▶ [JOB]: Please copy out each of the records below word for word, with nothing changed.

BEGIN EXTRACTED DATA

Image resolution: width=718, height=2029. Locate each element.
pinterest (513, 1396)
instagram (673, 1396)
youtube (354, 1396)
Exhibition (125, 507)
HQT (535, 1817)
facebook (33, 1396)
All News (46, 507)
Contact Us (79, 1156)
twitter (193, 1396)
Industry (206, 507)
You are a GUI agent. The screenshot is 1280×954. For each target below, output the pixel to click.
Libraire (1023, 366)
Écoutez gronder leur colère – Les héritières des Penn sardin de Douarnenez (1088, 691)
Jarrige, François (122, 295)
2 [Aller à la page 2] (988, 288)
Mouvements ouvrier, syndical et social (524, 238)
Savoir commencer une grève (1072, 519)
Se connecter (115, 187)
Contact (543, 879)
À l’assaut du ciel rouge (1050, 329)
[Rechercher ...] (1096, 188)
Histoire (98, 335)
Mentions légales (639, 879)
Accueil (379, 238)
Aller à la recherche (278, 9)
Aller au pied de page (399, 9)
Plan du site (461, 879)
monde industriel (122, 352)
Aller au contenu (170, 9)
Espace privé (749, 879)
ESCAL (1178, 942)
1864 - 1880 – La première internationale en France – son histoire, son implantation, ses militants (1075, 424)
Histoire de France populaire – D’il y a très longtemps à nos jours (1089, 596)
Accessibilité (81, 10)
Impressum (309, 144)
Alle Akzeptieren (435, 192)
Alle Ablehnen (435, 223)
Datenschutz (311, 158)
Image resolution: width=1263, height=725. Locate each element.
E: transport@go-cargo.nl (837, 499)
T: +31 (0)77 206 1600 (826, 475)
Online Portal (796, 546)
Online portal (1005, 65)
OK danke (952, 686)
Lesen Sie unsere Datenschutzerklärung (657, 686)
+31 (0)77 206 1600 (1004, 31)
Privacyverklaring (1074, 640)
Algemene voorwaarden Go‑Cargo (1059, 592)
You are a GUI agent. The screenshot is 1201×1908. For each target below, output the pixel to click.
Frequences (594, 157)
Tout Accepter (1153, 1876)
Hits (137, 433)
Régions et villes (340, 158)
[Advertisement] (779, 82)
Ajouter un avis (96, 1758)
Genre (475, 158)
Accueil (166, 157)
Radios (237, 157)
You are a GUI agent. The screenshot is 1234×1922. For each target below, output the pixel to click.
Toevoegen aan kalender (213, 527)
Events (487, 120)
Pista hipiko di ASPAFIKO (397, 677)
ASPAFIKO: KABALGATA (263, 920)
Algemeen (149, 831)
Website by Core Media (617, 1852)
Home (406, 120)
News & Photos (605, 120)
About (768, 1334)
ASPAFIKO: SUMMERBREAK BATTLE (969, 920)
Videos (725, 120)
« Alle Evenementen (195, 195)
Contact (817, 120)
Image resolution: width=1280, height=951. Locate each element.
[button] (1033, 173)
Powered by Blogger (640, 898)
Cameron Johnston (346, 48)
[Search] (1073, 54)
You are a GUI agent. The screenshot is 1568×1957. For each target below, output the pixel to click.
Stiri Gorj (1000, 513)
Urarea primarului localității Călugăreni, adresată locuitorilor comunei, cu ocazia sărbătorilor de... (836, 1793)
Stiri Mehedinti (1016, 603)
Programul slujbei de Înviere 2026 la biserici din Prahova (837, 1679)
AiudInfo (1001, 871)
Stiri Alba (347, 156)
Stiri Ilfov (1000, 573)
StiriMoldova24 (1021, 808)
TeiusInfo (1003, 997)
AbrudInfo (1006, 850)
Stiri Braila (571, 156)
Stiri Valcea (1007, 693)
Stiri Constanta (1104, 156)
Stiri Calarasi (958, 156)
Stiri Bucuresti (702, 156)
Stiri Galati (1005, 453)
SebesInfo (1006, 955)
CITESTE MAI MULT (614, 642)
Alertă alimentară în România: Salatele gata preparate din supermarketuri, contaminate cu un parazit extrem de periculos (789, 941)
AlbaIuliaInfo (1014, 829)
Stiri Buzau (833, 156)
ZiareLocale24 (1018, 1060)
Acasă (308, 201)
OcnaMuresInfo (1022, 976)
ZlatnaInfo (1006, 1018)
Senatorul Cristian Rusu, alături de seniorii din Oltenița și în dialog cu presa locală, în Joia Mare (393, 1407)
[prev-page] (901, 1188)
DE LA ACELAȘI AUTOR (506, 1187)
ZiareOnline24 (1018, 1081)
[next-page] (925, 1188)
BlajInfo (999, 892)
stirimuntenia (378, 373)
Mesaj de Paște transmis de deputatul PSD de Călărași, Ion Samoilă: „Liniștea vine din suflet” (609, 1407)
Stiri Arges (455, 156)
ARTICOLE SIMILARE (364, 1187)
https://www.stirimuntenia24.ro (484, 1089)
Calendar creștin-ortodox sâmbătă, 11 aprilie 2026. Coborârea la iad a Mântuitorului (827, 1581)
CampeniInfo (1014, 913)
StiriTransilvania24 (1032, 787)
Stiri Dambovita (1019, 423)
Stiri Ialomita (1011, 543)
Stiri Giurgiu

END EXTRACTED DATA

▶ [THE OUTPUT]:
Image resolution: width=718, height=2029. Locate each element.
pinterest (513, 1396)
instagram (673, 1396)
youtube (354, 1396)
Exhibition (125, 507)
HQT (535, 1817)
facebook (33, 1396)
All News (46, 507)
Contact Us (79, 1156)
twitter (193, 1396)
Industry (206, 507)
You are a GUI agent. The screenshot is 1280×954. For each target below, output the pixel to click.
Libraire (1023, 366)
Écoutez gronder leur colère – Les héritières des Penn sardin de Douarnenez (1088, 691)
Jarrige, François (122, 295)
2 [Aller à la page 2] (988, 288)
Mouvements ouvrier, syndical et social (524, 238)
Savoir commencer une grève (1072, 519)
Se connecter (115, 187)
Contact (543, 879)
À l’assaut du ciel rouge (1050, 329)
[Rechercher ...] (1096, 188)
Histoire (98, 335)
Mentions légales (639, 879)
Accueil (379, 238)
Aller à la recherche (278, 9)
Aller au pied de page (399, 9)
Plan du site (461, 879)
monde industriel (122, 352)
Aller au contenu (170, 9)
Espace privé (749, 879)
ESCAL (1178, 942)
1864 - 1880 – La première internationale en France – son histoire, son implantation, ses militants (1075, 424)
Histoire de France populaire – D’il y a très longtemps à nos jours (1089, 596)
Accessibilité (81, 10)
Impressum (309, 144)
Alle Akzeptieren (435, 192)
Alle Ablehnen (435, 223)
Datenschutz (311, 158)
Image resolution: width=1263, height=725. Locate each element.
E: transport@go-cargo.nl (837, 499)
T: +31 (0)77 206 1600 (826, 475)
Online Portal (796, 546)
Online portal (1005, 65)
OK danke (952, 686)
Lesen Sie unsere Datenschutzerklärung (657, 686)
+31 (0)77 206 1600 (1004, 31)
Privacyverklaring (1074, 640)
Algemene voorwaarden Go‑Cargo (1059, 592)
You are a GUI agent. The screenshot is 1201×1908. For each target below, output the pixel to click.
Frequences (594, 157)
Tout Accepter (1153, 1876)
Hits (137, 433)
Régions et villes (340, 158)
[Advertisement] (779, 82)
Ajouter un avis (96, 1758)
Genre (475, 158)
Accueil (166, 157)
Radios (237, 157)
You are a GUI agent. The screenshot is 1234×1922. For each target below, output the pixel to click.
Toevoegen aan kalender (213, 527)
Events (487, 120)
Pista hipiko di ASPAFIKO (397, 677)
ASPAFIKO: KABALGATA (263, 920)
Algemeen (149, 831)
Website by Core Media (617, 1852)
Home (406, 120)
News & Photos (605, 120)
About (768, 1334)
ASPAFIKO: SUMMERBREAK BATTLE (969, 920)
Videos (725, 120)
« Alle Evenementen (195, 195)
Contact (817, 120)
Image resolution: width=1280, height=951. Locate each element.
[button] (1033, 173)
Powered by Blogger (640, 898)
Cameron Johnston (346, 48)
[Search] (1073, 54)
You are a GUI agent. The screenshot is 1568×1957. For each target below, output the pixel to click.
Stiri Gorj (1000, 513)
Urarea primarului localității Călugăreni, adresată locuitorilor comunei, cu ocazia sărbătorilor de... (836, 1793)
Stiri Mehedinti (1016, 603)
Programul slujbei de Înviere 2026 la biserici din Prahova (837, 1679)
AiudInfo (1001, 871)
Stiri Alba (347, 156)
Stiri Ilfov (1000, 573)
StiriMoldova24 (1021, 808)
TeiusInfo (1003, 997)
AbrudInfo (1006, 850)
Stiri Braila (571, 156)
Stiri Valcea (1007, 693)
Stiri Constanta (1104, 156)
Stiri Calarasi (958, 156)
Stiri Bucuresti (702, 156)
Stiri Galati (1005, 453)
SebesInfo (1006, 955)
CITESTE MAI MULT (614, 642)
Alertă alimentară în România: Salatele gata preparate din supermarketuri, contaminate cu un parazit extrem de periculos (789, 941)
AlbaIuliaInfo (1014, 829)
Stiri Buzau (833, 156)
ZiareLocale24 (1018, 1060)
Acasă (308, 201)
OcnaMuresInfo (1022, 976)
ZlatnaInfo (1006, 1018)
Senatorul Cristian Rusu, alături de seniorii din Oltenița și în dialog cu presa locală, în Joia Mare (393, 1407)
[prev-page] (901, 1188)
DE LA ACELAȘI AUTOR (506, 1187)
ZiareOnline24 (1018, 1081)
[next-page] (925, 1188)
BlajInfo (999, 892)
stirimuntenia (378, 373)
Mesaj de Paște transmis de deputatul PSD de Călărași, Ion Samoilă: „Liniștea vine din suflet” (609, 1407)
Stiri Arges (455, 156)
ARTICOLE SIMILARE (364, 1187)
https://www.stirimuntenia24.ro (484, 1089)
Calendar creștin-ortodox sâmbătă, 11 aprilie 2026. Coborârea la iad a Mântuitorului (827, 1581)
CampeniInfo (1014, 913)
StiriTransilvania24 (1032, 787)
Stiri Dambovita (1019, 423)
Stiri Ialomita (1011, 543)
Stiri Giurgiu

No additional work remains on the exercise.